● Activity:
The lines from the start of the data up to and including the one with "You are a computer-use agent. The image" should be returned exactly, and nothing else.

Saved data entries
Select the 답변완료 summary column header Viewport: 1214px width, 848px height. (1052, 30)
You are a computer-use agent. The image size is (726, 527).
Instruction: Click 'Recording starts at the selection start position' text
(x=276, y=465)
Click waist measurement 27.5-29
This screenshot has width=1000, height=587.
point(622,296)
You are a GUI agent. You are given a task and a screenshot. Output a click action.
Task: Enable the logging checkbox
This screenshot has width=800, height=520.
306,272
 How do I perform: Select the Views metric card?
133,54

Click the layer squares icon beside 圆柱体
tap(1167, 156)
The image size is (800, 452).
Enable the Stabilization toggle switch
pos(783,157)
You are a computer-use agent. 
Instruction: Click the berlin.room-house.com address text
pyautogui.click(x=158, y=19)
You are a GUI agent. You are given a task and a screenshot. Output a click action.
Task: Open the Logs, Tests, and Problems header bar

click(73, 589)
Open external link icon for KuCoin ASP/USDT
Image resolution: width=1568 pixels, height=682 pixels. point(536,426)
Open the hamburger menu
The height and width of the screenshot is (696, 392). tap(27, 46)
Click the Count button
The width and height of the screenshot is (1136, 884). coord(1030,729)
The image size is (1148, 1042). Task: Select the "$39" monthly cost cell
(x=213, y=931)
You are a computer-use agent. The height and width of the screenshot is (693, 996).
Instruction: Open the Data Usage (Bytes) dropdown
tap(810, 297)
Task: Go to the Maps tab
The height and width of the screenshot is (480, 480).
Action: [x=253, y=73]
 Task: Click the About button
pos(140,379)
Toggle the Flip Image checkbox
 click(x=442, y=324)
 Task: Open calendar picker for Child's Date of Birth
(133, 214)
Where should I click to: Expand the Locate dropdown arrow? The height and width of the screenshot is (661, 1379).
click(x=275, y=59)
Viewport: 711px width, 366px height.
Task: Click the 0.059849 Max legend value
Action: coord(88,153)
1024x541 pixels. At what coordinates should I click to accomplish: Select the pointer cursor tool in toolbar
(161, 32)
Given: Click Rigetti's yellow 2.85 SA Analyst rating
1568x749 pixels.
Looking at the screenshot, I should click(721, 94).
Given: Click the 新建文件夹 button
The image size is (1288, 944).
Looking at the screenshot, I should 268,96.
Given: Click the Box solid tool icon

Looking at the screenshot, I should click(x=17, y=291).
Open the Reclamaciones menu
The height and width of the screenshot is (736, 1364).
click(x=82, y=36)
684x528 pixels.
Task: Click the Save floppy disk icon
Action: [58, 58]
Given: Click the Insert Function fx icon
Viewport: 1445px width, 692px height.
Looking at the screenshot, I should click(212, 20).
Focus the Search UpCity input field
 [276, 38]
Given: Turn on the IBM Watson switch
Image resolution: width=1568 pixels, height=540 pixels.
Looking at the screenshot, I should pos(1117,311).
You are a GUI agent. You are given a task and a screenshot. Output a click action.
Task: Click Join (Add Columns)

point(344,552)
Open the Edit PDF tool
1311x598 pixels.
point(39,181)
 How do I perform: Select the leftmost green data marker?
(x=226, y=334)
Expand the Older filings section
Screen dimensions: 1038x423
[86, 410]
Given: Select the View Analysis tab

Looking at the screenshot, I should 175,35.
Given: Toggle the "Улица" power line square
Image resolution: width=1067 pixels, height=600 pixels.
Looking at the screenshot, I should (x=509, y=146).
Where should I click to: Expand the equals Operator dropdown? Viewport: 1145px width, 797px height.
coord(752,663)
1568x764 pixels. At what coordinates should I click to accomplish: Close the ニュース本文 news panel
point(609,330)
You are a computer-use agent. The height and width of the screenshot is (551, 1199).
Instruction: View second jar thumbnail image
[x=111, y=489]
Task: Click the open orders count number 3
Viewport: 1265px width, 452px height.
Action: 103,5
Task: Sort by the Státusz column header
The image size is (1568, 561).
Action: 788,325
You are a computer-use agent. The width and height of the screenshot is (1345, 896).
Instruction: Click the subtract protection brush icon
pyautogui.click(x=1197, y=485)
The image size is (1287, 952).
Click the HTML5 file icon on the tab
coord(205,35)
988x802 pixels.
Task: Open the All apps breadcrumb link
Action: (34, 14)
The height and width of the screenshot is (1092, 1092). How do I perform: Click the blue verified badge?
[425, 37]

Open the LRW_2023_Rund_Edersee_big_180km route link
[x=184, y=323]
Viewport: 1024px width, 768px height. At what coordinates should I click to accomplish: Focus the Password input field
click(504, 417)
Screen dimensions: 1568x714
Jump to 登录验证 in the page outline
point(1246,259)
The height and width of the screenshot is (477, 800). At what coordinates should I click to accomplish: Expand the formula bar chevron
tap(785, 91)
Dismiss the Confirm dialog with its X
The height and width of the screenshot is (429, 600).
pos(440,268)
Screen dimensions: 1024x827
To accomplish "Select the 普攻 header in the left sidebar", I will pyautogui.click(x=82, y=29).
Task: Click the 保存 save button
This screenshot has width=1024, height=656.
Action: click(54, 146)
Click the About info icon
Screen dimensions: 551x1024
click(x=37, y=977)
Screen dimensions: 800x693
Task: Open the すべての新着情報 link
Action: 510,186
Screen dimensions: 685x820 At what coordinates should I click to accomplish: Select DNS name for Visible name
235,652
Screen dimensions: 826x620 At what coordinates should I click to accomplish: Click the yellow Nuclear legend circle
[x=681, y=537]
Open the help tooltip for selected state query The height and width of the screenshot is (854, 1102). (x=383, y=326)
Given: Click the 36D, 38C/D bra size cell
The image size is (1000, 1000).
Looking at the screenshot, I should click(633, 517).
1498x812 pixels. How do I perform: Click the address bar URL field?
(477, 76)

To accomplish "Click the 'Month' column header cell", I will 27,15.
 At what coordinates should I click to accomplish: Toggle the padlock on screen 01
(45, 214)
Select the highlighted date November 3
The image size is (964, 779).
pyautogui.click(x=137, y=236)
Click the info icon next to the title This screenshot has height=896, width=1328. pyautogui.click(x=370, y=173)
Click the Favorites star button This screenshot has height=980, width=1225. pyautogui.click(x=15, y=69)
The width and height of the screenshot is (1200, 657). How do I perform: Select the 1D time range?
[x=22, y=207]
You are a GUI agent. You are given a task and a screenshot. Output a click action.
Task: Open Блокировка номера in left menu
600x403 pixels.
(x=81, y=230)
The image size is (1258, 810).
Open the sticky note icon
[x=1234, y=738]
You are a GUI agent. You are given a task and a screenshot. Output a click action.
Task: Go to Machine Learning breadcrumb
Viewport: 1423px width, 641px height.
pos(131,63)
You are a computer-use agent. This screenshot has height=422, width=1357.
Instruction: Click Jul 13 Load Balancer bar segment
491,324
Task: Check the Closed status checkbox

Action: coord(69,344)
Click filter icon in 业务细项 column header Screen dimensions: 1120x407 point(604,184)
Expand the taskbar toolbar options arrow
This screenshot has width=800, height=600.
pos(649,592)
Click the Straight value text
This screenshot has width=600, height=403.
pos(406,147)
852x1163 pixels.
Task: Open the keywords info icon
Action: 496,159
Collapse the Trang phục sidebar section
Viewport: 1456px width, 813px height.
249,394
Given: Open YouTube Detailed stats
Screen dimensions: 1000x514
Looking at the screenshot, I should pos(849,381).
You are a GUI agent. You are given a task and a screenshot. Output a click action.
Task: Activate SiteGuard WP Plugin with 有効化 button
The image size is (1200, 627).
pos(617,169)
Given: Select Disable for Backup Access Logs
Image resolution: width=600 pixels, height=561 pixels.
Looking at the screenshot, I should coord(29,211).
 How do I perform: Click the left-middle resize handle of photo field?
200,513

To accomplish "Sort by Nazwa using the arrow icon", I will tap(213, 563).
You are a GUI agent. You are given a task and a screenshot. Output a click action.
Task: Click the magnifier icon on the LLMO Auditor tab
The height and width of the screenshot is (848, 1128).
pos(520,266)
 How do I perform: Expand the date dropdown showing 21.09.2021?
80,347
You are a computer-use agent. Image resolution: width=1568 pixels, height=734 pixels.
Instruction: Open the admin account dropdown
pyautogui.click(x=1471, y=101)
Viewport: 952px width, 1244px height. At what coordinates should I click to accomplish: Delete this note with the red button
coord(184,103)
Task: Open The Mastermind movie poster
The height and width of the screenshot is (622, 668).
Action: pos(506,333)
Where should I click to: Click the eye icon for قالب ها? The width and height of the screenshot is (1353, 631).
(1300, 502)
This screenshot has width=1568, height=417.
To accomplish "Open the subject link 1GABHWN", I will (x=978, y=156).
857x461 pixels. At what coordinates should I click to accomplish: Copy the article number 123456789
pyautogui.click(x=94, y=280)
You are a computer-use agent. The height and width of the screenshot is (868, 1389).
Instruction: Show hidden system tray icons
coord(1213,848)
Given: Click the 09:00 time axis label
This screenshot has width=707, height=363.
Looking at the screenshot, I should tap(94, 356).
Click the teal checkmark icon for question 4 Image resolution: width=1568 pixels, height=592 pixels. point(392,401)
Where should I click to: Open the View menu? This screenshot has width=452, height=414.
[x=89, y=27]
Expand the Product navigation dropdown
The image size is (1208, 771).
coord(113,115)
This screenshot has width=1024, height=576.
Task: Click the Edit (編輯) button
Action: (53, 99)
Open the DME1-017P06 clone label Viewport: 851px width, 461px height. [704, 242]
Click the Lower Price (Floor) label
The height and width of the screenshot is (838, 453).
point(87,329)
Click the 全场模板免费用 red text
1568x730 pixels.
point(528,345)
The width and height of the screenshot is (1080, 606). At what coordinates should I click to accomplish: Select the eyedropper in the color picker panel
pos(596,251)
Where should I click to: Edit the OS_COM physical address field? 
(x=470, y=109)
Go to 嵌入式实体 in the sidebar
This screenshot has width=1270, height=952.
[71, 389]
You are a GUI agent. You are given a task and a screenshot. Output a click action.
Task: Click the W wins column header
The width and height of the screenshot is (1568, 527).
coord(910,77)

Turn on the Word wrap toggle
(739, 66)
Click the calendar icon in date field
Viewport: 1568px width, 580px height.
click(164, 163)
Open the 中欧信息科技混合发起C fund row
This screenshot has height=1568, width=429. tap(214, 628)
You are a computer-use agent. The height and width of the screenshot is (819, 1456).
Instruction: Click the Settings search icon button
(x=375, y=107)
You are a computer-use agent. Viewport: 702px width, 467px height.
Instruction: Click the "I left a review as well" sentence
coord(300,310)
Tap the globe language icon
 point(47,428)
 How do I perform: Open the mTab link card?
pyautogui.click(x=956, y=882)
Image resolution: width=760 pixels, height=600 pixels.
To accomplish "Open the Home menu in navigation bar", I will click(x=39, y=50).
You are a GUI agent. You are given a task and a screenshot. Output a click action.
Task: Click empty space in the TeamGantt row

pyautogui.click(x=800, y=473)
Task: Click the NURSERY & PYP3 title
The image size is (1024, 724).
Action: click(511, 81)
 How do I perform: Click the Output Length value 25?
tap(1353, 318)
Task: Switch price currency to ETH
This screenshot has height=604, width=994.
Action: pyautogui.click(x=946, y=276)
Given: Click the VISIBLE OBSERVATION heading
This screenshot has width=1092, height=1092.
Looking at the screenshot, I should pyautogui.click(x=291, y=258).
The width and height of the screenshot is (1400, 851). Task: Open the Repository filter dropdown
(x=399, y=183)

● Response:
Select the 답변완료 summary column header Viewport: 1214px width, 848px height. (1052, 30)
You are a computer-use agent. The image size is (726, 527).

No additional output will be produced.